Él suspiró hondo y volvió a estrecharla entre sus brazos.

– Nunca dejo que mis hijos vengan aquí -dijo.

– Lo sé, tu hijo me lo dijo.

– No podía evitar la sensación de que me había fallado. No quería que mis hijos vivieran en un mundo fantástico de magia y deseos como nosotros.

Ella le abrazó.

– Lo sé, pero para mí siempre fue más que eso. Era nuestro escondite secreto, nuestro pequeño reino. Para mí, el ombú representará siempre una infancia idílica. Contiene la esencia misma de mis recuerdos. Acabamos de darle uno nuevo.

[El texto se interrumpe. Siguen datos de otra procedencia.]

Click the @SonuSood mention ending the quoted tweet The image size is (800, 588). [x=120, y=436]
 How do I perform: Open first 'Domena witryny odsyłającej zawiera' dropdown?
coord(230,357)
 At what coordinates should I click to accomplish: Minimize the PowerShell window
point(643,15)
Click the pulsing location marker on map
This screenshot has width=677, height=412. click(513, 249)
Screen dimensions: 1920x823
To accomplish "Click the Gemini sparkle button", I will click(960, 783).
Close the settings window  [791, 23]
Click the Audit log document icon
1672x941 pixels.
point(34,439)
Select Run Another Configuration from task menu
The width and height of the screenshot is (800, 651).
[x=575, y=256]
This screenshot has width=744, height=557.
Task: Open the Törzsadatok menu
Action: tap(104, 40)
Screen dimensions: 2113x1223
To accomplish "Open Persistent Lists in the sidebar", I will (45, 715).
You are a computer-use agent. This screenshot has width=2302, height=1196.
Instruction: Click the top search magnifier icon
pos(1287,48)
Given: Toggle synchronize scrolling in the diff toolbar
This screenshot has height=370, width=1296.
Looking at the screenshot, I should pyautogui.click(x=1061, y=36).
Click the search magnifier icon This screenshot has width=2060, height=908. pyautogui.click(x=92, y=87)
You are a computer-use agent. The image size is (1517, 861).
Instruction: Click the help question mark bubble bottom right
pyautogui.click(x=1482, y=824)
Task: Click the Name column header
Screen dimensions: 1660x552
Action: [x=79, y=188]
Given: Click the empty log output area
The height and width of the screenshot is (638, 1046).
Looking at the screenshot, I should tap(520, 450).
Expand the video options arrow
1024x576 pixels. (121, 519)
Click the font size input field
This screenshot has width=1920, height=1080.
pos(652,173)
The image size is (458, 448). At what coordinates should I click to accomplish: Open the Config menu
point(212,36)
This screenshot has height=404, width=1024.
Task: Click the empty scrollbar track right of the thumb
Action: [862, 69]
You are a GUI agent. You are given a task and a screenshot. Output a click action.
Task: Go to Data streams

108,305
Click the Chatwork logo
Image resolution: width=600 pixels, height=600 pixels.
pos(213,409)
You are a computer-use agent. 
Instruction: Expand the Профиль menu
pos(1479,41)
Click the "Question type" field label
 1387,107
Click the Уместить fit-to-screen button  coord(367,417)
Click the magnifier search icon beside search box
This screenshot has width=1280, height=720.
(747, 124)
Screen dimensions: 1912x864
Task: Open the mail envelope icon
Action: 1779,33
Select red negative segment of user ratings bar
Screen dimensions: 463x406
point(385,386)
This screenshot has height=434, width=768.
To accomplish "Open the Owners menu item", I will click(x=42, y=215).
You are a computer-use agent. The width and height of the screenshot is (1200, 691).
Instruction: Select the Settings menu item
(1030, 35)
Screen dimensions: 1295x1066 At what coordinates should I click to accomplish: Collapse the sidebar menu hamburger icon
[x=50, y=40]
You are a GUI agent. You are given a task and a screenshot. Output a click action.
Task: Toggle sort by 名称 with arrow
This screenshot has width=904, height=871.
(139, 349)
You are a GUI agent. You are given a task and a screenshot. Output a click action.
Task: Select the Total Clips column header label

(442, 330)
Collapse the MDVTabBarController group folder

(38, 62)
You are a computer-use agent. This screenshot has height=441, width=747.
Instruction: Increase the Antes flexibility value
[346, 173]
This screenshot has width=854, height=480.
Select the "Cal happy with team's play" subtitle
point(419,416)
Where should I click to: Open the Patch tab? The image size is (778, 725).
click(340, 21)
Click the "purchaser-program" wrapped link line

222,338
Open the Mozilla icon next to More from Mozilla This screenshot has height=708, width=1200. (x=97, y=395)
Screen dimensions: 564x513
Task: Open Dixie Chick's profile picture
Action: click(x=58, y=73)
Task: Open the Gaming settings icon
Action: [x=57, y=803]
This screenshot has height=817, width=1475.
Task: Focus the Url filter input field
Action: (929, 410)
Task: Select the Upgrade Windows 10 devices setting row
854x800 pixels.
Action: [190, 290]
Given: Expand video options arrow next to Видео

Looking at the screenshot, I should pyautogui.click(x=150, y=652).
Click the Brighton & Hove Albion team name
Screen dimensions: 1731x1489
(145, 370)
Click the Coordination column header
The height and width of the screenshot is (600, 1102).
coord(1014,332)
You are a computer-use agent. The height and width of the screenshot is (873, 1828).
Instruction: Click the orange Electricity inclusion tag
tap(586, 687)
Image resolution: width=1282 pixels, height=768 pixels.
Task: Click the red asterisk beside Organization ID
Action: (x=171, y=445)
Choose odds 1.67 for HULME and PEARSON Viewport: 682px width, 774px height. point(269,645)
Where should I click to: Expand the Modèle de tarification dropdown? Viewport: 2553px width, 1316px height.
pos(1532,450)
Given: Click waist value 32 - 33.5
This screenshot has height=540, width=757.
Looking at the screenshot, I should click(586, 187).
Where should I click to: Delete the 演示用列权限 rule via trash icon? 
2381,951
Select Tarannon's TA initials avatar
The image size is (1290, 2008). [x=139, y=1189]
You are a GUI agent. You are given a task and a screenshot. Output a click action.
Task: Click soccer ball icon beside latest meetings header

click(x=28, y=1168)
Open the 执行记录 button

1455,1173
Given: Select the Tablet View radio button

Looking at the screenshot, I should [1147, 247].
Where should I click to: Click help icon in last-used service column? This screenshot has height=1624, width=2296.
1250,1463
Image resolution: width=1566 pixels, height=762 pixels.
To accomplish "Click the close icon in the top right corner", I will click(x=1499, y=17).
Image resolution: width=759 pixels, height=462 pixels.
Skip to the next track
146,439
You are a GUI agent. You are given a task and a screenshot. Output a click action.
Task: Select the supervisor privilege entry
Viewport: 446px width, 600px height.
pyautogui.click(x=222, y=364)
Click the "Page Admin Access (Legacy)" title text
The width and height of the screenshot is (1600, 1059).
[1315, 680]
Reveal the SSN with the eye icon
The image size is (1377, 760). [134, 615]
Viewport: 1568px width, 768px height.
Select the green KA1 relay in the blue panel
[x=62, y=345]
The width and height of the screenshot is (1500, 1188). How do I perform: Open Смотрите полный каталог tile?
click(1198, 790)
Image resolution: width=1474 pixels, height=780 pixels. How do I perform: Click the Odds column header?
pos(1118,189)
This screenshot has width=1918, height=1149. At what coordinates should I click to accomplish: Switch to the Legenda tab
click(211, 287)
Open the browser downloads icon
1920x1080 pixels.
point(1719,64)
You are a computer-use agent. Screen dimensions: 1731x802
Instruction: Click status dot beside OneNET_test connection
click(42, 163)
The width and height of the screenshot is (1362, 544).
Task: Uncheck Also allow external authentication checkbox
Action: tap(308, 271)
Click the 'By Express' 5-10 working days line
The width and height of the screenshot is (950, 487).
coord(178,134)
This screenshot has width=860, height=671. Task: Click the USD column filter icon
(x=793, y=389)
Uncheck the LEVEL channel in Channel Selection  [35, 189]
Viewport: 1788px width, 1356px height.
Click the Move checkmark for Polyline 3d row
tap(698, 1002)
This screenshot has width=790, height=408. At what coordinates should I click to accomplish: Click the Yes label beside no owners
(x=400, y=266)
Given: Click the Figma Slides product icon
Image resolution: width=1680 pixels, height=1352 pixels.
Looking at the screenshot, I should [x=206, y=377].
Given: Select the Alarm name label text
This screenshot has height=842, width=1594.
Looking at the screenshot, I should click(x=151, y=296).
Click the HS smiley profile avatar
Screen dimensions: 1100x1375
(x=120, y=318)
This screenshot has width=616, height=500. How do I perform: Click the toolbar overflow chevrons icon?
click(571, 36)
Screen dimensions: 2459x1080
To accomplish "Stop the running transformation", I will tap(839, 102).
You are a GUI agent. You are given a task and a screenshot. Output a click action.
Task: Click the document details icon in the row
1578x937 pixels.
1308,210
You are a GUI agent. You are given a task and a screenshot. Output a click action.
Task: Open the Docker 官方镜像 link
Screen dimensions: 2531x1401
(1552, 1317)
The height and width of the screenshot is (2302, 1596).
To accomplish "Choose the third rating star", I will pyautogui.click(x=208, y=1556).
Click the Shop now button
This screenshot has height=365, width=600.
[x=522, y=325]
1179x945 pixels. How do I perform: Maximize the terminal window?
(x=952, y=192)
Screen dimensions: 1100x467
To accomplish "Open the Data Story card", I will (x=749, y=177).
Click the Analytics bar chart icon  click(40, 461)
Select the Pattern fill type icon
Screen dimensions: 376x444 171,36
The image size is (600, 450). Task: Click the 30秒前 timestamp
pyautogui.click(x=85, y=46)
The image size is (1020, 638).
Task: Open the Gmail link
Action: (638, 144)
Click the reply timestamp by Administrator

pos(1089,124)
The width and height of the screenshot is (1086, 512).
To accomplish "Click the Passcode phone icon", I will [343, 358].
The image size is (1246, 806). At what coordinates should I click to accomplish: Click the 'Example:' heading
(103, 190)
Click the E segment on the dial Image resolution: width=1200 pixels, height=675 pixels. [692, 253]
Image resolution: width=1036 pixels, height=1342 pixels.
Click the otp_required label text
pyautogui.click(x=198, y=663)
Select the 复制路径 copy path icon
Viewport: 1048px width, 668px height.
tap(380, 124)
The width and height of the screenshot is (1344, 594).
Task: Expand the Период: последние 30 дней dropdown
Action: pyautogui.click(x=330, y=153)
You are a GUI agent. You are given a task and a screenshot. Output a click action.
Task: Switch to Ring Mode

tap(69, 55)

Santi se rió con ella y su tristeza se desvaneció.

– Supongo que me he comportado como un idiota.

– No, pero no creo que a tus hijos les hiciera ningún daño venir aquí. ¿Te acuerdas de cuánto nos gustaba subir ahí arriba?

– Sí, en aquel tiempo estabas muy en forma.

– ¿En aquellos tiempos? Podría volver a trepar por él por unos pocos pesos.

Y volvieron a treparlo juntos. Cuando llegaron a la copa del árbol pudieron ver cómo el amanecer rompía el horizonte y acariciaba la noche con sus rayos rojos, pintándola de dorado.